═══ Supplied records ═══

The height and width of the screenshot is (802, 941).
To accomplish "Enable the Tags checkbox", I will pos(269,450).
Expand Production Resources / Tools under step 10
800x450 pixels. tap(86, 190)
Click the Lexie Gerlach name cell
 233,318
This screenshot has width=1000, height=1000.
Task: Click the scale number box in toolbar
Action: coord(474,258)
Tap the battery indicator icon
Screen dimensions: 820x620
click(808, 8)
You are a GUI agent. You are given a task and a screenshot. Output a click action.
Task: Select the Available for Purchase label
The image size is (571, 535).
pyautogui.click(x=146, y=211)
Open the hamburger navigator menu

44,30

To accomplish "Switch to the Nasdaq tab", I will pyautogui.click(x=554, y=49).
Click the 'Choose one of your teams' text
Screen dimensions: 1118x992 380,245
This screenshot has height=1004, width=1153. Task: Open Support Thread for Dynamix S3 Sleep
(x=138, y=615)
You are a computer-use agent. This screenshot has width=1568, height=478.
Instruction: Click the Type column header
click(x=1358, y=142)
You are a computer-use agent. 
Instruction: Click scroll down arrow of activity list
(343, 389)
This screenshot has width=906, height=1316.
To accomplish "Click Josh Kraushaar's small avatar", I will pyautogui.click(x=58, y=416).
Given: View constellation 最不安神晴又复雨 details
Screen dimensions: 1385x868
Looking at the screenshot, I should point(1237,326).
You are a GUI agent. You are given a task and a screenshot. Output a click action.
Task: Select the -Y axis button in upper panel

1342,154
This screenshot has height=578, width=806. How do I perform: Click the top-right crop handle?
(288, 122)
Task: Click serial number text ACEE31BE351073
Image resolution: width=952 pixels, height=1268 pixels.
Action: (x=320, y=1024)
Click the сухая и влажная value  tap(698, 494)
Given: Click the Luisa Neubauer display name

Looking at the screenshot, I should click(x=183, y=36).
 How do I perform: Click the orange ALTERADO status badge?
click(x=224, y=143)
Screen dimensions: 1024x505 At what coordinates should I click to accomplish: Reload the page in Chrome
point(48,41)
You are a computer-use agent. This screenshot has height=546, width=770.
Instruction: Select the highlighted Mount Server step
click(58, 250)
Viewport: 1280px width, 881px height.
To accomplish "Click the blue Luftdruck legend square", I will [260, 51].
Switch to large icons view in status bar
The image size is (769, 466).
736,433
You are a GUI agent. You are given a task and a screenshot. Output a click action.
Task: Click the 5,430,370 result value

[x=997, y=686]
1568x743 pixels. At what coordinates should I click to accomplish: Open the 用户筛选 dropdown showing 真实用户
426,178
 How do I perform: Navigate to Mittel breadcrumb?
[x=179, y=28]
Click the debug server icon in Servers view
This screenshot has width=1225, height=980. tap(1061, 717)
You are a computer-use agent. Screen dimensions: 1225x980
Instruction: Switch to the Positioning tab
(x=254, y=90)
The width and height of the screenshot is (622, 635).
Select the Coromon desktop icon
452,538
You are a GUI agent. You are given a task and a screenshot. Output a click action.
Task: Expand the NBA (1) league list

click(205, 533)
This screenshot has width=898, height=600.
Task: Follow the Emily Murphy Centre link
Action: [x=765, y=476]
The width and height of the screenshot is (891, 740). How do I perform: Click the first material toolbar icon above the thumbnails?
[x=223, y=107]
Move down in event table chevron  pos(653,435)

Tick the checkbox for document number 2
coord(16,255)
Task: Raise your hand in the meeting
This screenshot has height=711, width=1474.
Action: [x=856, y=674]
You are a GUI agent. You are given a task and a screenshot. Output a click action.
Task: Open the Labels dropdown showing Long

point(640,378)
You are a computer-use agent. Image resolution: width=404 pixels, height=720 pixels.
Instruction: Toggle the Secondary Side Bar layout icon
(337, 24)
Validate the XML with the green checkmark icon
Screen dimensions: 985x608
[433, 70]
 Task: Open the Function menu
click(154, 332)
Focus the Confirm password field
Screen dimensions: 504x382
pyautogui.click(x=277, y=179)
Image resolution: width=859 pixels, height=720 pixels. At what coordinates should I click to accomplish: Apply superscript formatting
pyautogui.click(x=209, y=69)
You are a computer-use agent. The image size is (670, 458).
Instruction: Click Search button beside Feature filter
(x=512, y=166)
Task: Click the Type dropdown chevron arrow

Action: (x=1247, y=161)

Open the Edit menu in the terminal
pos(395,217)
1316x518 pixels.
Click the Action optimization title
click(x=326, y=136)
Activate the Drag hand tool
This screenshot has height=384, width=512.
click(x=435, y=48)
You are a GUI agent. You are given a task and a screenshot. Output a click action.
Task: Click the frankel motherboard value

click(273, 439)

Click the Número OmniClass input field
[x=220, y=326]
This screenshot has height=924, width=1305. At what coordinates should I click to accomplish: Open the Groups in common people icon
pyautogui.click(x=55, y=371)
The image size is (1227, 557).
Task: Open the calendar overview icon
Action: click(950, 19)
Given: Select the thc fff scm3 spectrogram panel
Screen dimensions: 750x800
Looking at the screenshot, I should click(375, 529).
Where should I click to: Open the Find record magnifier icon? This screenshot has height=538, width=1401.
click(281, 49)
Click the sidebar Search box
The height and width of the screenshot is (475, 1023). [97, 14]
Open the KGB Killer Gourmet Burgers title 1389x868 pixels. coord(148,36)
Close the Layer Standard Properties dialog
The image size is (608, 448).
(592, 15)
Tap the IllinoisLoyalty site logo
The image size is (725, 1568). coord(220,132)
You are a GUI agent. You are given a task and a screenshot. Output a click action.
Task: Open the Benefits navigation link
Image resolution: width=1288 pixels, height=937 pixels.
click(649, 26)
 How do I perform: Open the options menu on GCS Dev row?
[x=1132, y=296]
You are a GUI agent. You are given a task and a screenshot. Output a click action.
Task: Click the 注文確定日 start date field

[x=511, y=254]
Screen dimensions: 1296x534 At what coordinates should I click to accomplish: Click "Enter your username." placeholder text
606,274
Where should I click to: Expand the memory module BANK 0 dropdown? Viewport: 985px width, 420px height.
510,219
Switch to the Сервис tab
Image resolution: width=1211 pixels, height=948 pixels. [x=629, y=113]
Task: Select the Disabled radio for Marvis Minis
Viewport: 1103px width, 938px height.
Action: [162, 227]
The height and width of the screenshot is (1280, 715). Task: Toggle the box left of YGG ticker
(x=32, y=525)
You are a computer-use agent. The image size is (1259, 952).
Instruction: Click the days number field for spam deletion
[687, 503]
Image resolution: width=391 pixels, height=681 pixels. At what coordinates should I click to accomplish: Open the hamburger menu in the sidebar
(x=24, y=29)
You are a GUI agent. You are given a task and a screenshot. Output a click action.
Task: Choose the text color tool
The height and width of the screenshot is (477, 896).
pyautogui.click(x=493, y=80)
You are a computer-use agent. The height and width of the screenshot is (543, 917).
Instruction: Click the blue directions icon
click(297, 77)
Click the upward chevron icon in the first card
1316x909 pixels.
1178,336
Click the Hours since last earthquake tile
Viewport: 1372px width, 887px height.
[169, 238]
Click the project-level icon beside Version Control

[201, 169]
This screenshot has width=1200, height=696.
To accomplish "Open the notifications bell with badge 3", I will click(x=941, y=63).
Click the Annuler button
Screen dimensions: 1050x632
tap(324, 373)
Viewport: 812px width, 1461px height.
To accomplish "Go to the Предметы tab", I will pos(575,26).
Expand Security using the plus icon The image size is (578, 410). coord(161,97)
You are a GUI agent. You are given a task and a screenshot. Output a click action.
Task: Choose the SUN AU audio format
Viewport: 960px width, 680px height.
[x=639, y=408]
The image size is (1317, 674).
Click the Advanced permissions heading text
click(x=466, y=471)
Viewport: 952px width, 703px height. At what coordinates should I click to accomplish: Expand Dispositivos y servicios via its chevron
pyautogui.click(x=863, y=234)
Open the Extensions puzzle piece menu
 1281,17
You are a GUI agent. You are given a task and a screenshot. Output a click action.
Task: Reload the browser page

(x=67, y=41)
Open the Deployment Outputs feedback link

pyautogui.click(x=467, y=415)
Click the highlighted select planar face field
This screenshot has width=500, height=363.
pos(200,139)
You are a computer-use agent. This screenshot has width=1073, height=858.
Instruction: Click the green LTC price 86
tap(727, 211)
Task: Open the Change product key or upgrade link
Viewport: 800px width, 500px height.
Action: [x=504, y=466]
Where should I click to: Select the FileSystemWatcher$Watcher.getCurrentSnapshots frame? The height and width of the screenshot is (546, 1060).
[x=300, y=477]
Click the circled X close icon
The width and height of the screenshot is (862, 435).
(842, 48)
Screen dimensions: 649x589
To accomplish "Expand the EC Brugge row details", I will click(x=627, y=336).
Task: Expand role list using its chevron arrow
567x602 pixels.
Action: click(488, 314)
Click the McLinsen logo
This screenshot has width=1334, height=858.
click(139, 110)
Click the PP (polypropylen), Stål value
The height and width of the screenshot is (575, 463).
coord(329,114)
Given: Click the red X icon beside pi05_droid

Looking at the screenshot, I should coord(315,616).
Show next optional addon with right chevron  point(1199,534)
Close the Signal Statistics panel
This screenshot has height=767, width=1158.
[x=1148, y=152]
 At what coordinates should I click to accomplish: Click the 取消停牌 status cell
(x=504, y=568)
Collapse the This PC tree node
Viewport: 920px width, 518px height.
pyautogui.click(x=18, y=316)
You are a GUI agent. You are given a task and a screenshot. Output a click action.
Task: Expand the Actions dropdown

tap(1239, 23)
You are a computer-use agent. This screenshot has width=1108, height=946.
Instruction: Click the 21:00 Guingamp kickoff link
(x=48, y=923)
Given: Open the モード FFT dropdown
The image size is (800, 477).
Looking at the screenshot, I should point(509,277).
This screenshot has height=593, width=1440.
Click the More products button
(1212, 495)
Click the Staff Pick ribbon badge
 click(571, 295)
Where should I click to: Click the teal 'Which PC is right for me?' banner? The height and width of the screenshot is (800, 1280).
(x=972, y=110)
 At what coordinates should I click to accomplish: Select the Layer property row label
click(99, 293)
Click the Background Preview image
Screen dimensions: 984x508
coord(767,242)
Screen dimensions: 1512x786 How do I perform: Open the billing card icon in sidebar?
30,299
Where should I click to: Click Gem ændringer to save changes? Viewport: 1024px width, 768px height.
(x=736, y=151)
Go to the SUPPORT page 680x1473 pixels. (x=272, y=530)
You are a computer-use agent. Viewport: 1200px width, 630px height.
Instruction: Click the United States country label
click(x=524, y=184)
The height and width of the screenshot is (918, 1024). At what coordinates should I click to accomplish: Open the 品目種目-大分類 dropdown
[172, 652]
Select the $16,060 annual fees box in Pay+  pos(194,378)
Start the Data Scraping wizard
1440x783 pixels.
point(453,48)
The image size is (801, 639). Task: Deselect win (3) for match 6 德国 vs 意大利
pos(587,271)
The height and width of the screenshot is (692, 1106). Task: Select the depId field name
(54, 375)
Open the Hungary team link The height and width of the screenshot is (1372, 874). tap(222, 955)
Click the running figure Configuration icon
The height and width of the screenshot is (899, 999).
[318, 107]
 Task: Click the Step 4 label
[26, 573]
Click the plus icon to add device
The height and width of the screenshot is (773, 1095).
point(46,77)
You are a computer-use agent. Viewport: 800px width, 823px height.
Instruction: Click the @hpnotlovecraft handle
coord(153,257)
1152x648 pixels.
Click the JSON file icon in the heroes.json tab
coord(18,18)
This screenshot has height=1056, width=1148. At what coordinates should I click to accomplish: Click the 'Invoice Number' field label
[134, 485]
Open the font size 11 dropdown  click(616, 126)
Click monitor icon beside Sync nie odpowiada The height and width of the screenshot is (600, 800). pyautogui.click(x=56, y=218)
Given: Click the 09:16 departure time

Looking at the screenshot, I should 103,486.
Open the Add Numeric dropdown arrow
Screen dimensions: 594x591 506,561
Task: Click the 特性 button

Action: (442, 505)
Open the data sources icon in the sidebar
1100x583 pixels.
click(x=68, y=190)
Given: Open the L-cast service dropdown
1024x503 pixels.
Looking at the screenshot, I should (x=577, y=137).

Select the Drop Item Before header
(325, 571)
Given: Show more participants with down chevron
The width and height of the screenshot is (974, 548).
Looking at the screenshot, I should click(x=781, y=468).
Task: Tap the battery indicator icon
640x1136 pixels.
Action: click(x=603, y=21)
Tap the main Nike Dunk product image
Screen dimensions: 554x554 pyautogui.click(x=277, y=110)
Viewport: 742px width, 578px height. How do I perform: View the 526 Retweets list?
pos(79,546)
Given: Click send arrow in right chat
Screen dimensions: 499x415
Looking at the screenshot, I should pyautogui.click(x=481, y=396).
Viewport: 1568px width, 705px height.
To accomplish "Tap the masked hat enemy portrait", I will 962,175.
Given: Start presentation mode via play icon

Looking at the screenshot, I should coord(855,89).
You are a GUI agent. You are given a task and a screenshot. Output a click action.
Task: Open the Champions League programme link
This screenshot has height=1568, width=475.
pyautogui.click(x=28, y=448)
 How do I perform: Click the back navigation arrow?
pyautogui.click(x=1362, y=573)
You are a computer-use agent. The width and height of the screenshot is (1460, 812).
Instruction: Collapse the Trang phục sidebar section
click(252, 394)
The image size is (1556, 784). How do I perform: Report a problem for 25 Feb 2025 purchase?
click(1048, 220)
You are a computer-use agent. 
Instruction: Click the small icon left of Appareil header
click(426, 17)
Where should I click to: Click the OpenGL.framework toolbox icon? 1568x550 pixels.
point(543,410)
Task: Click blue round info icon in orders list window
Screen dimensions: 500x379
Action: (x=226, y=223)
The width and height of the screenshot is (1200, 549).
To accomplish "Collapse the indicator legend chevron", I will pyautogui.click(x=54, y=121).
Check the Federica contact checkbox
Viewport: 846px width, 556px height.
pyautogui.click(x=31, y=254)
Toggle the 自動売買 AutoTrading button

═══

• **Try it**:
Set down exactly the lines of the data above, beginning with the line that has "Task: Select the -Y" and ending with the line that has "Click the сухая", and no others.

• **Answer**:
Task: Select the -Y axis button in upper panel

1342,154
This screenshot has height=578, width=806. How do I perform: Click the top-right crop handle?
(288, 122)
Task: Click serial number text ACEE31BE351073
Image resolution: width=952 pixels, height=1268 pixels.
Action: (x=320, y=1024)
Click the сухая и влажная value  tap(698, 494)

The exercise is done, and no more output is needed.